EXERCISE TASK 1 =
Shift every coordinate in the listing's answers by adding -38 to each number. Then write out the listing lines again, requests included, starting with the line that contains "Where should I" and going on through the end of the listing, and leave the pictures out.
■ ■ ■ ■
There are two schools of thought on why software developers should release their projects as free/open source software. There’s the thought that open source equals software freedom from large companies who might seek undo influence over your computing; then there’s the opinion that open source equals the freedom to tinker and use your software as you see fit.1

Which is a really interesting argument, I suppose, if you’re living in the 1980s (or before really.) In the earlier days of computing and open source, having unencumbered access to source code meant something very different. Most computer users ‘back in the day’ had a stronger programing background, and computer systems (software and hardware) were less reliable and required more tinkering. Open access to source code had a functional meaning that was fundamentally different from what it means today.

Today, most computer users and users of open source software don’t have a particularly strong background in program. My desktop, with the exception of a few encumbered media codecs, and a closed source video driver, is all open source. While I write shell scripts that do cool things, and I can dabble in PHP when needed, I’ve never tinkered with an C code, and never really done anything that could be rightly considered a “program.” And this says nothing of all the people who use open source programs like Firefox, Open Office, and Pidgin.

While I am a fierce proponent of open source (as traditionally defined) in a strictly pragmatic sense, the fact that I can download the source code of software is largely irrelevant to me on a day to day level. This is to say that the “source” in “open source” is as much a symbolic identifier as it is a meaningful technological feature.
■ ■ ■ ■
EXERCISE TASK 2 =
List the programs that the essay on open source names as examples of open source software people use.

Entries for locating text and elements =
■ ■ ■ ■
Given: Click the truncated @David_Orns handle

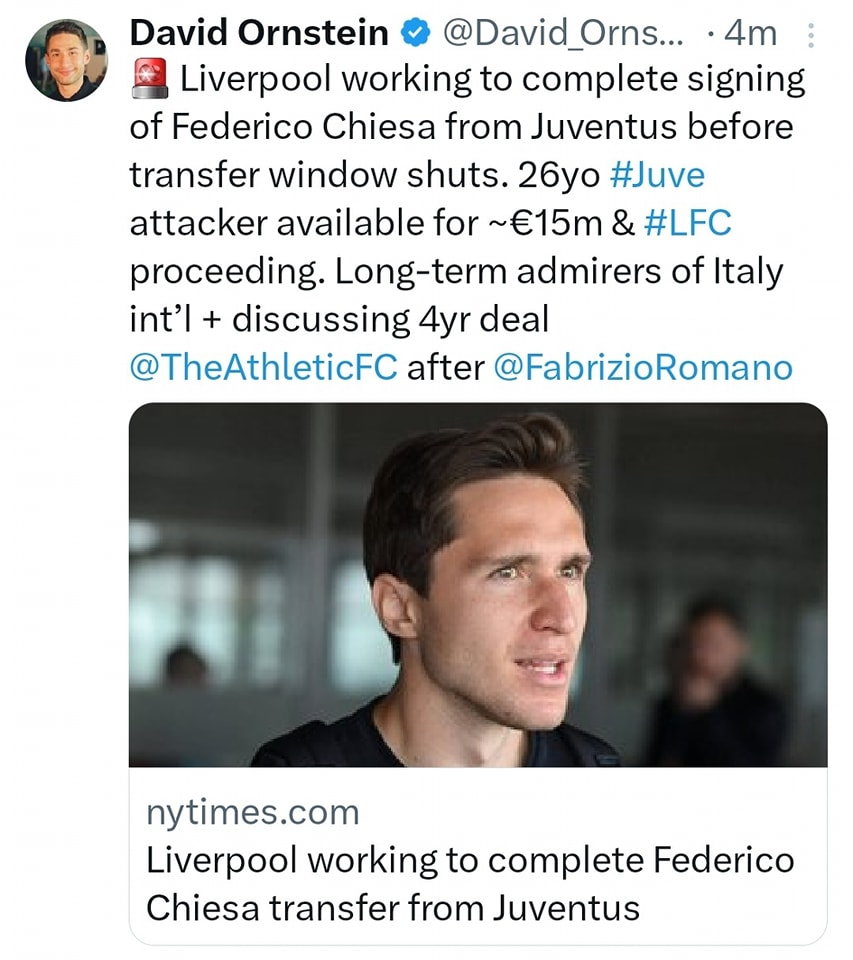Looking at the screenshot, I should point(562,33).
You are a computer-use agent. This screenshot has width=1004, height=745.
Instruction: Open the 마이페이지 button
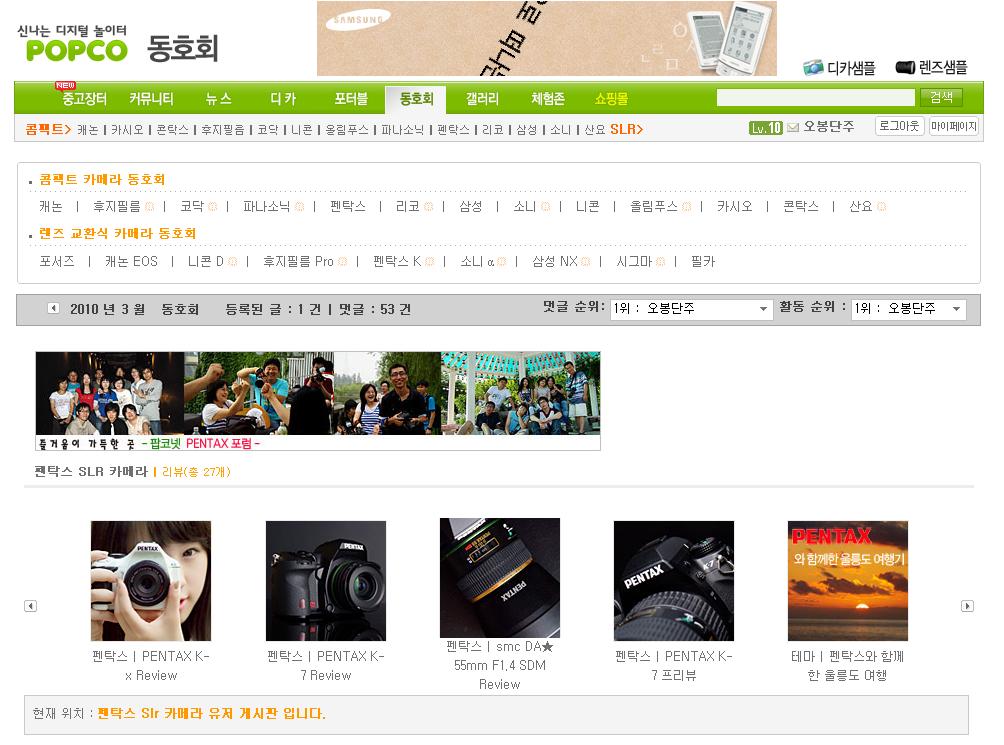click(x=953, y=126)
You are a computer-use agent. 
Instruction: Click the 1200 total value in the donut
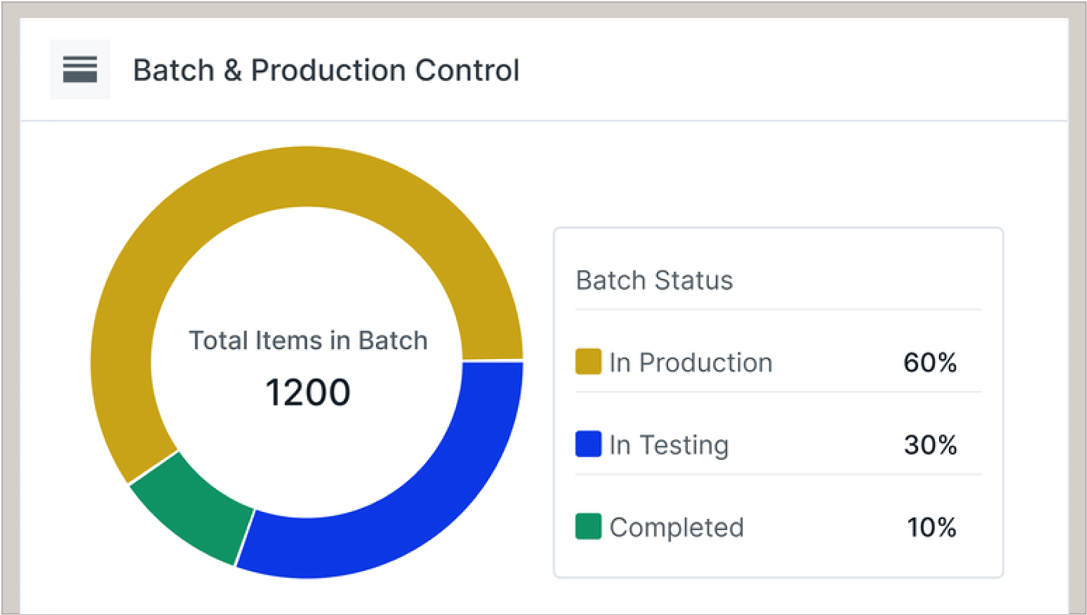click(308, 393)
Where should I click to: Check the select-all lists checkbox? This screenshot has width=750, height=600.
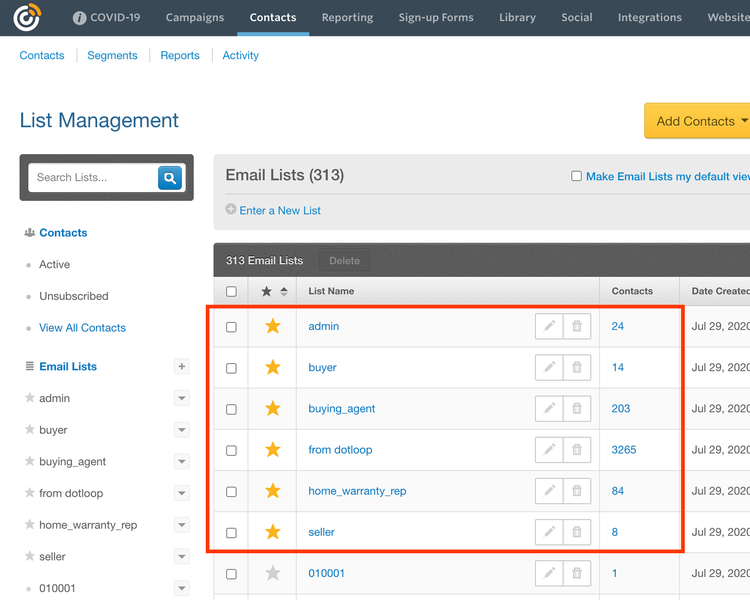click(x=232, y=292)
■ ■ ■ ■
EXERCISE SOLUTION 1 =
Where should I click to: Check the select-all lists checkbox? This screenshot has width=750, height=600.
click(x=194, y=254)

EXERCISE SOLUTION 2 =
Firefox, Open Office, Pidgin